The indictment charges defendant Frank Custable with scheming with the officers of four companies to distribute millions of shares of stock in those companies to individuals under Custable's control. The distributions were allegedly in payment for "consulting services" or other work when, in fact, no such work had been performed. In exchange, Custable allegedly paid kickbacks in the form of sham loans to the companies. Although Custable is charged with scheming with each of the four companies, the indictment does not charge the four companies or their officers with scheming with each other, and there are no allegations of a conspiracy.
Defendant Calkins was the president of one of those four companies, Pacel Corporation. Of the indictment's 23 charges, just three are directed at Calkins. Count V charges Calkins with wire fraud for a July 16, 2001, fax about where he should send 7.5 million shares of Pacel stock. Count VI charges him with wire fraud for an August 1, 2001, fax about issuing 17.5 million shares of Pacel stock. Finally, Count VII charges Calkins with wire fraud for a May 23, 2002, fax about issuing 3.2 million shares of Pacel stock.
Defendant Luce was an attorney who represented some of Custable's businesses. In addition to charges of wire and mail fraud, he also faces charges of filing false documents with the Securities and Exchange Commission, as well as obstruction of justice for allegedly interfering with an SEC civil proceeding.
Calkins has filed three pretrial motions. In the first, Calkins asks that his trial be severed from the other defendants' because evidence of the wrongdoing by the officers of the other companies with whom Custable schemed would unfairly prejudice him. Second, Calkins asks for a Bill of Particulars because, he contends, most of the indictment alleges conduct by the defendants generally, leaving him unable to discern exactly what charges he must defend. Finally, Calkins asks the court to compel the government to disclose all communications between the SEC and the U.S. Attorney's office or any other law enforcement agency.
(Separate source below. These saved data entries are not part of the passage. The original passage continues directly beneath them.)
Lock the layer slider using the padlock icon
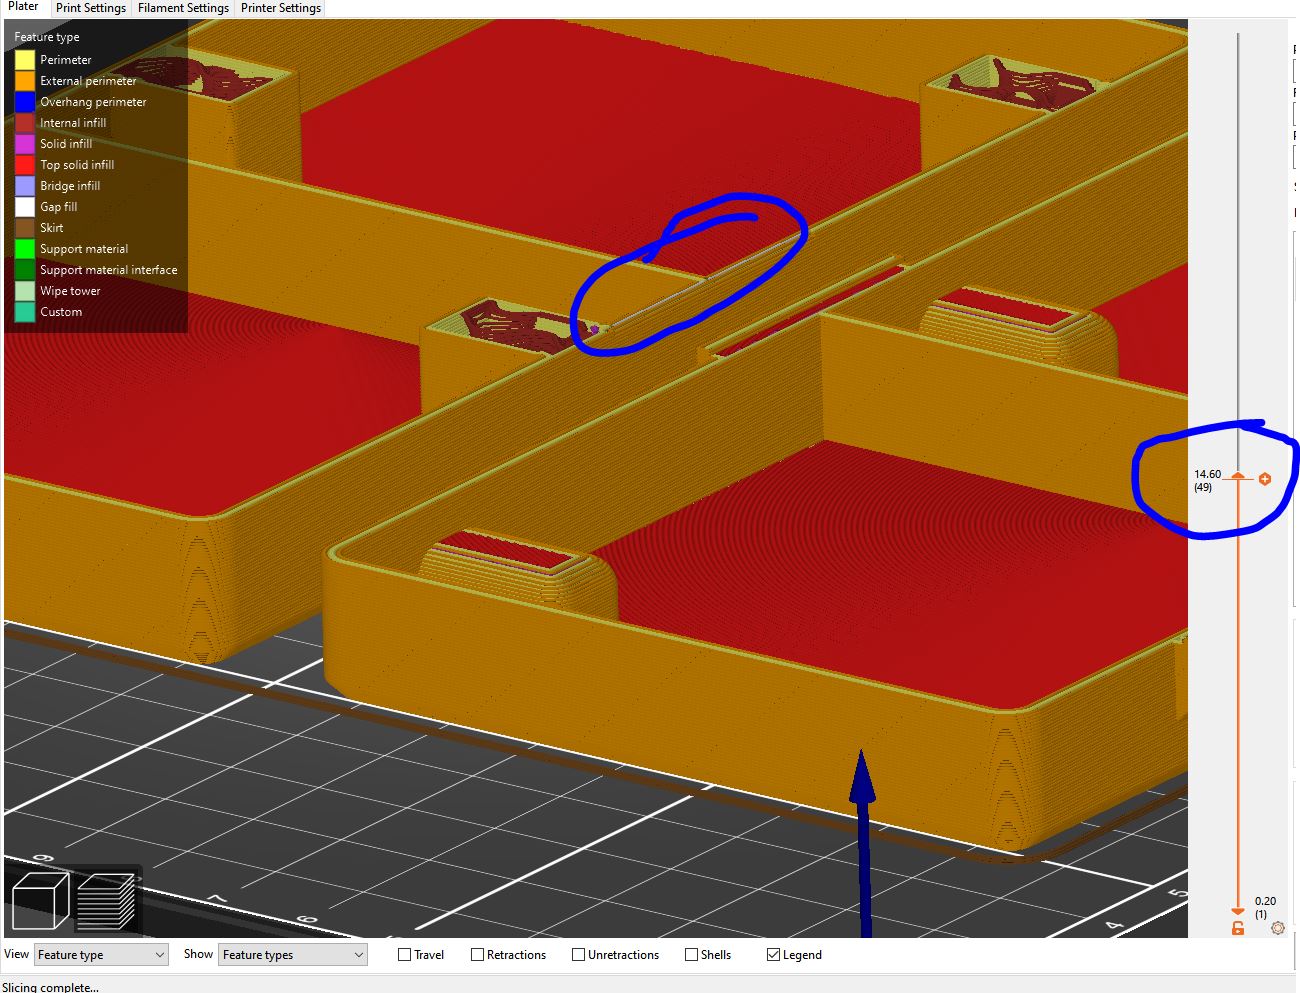Image resolution: width=1300 pixels, height=993 pixels. coord(1237,928)
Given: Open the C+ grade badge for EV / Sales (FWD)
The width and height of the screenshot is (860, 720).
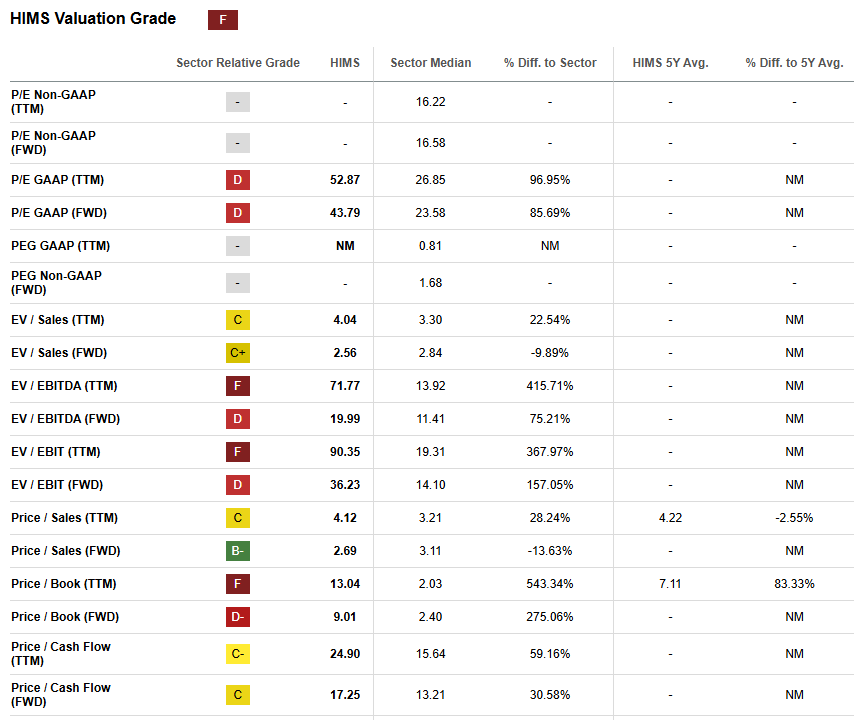Looking at the screenshot, I should (x=238, y=352).
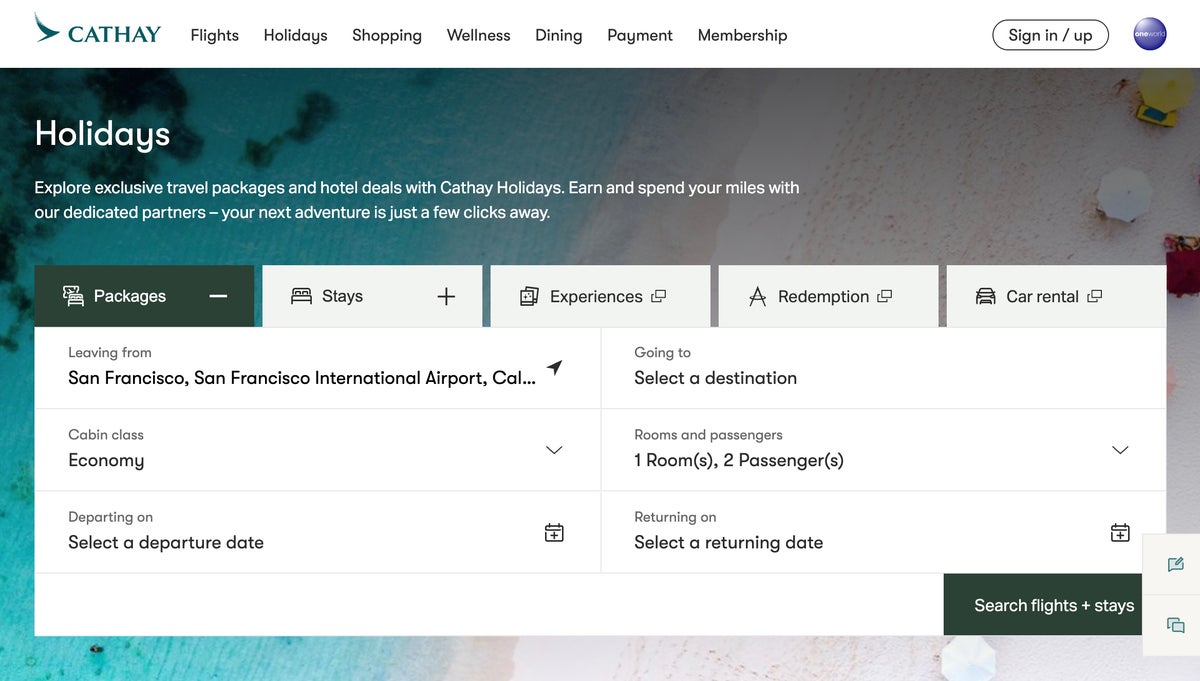
Task: Use current location arrow icon
Action: 554,368
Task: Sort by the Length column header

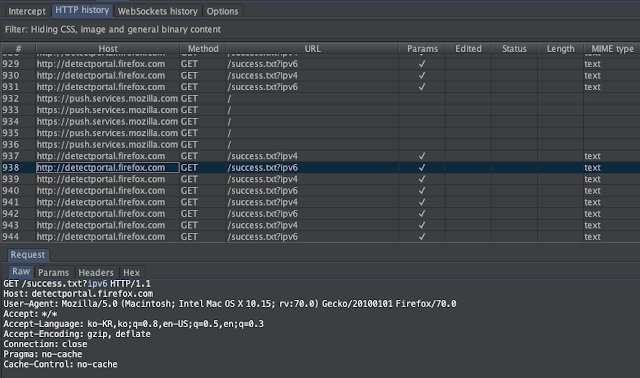Action: coord(560,49)
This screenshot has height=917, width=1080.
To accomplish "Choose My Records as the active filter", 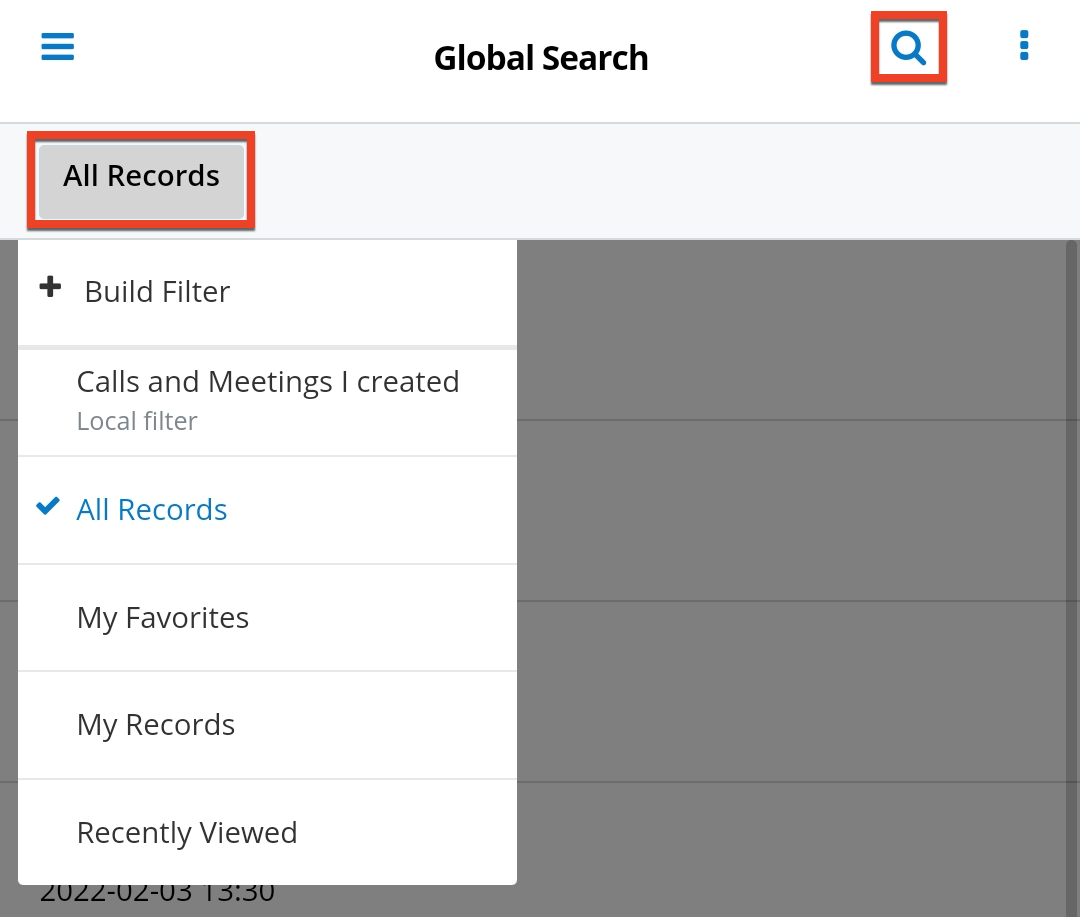I will coord(155,724).
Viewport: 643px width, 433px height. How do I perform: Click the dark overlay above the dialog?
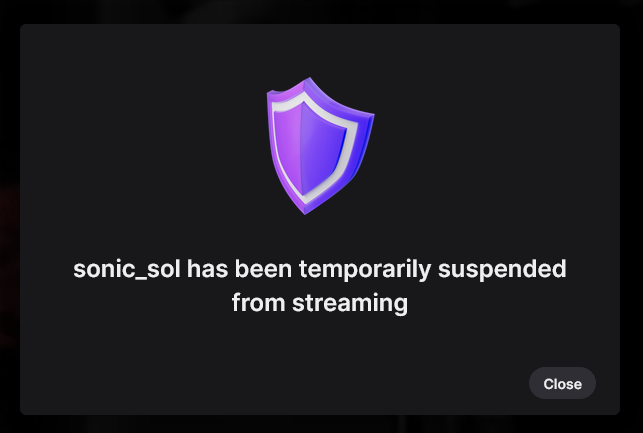pyautogui.click(x=322, y=11)
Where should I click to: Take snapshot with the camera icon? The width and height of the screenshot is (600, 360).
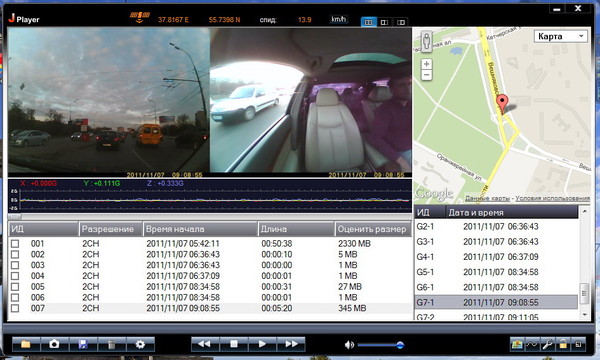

Luce has filed eight pretrial motions, including (1) a motion for notice of the government's intent to use evidence of other crimes or wrongs; (2) a motion for the disclosure of favorable evidence as required by Brady v. Maryland, (3) a motion for the preservation of notes and transcripts of investigators' interviews of witnesses; (4) a motion to produce all recordings made of or about Luce; (5) a motion to inspect the government's evidence; (6) a motion for the early return of trial subpoenas; (7) a motion to permit attorneys to questions prospective jurors during voir dire; and (8) a motion for leave to file additional pretrial motions even though the deadline has passed.
The court will address each motion in turn.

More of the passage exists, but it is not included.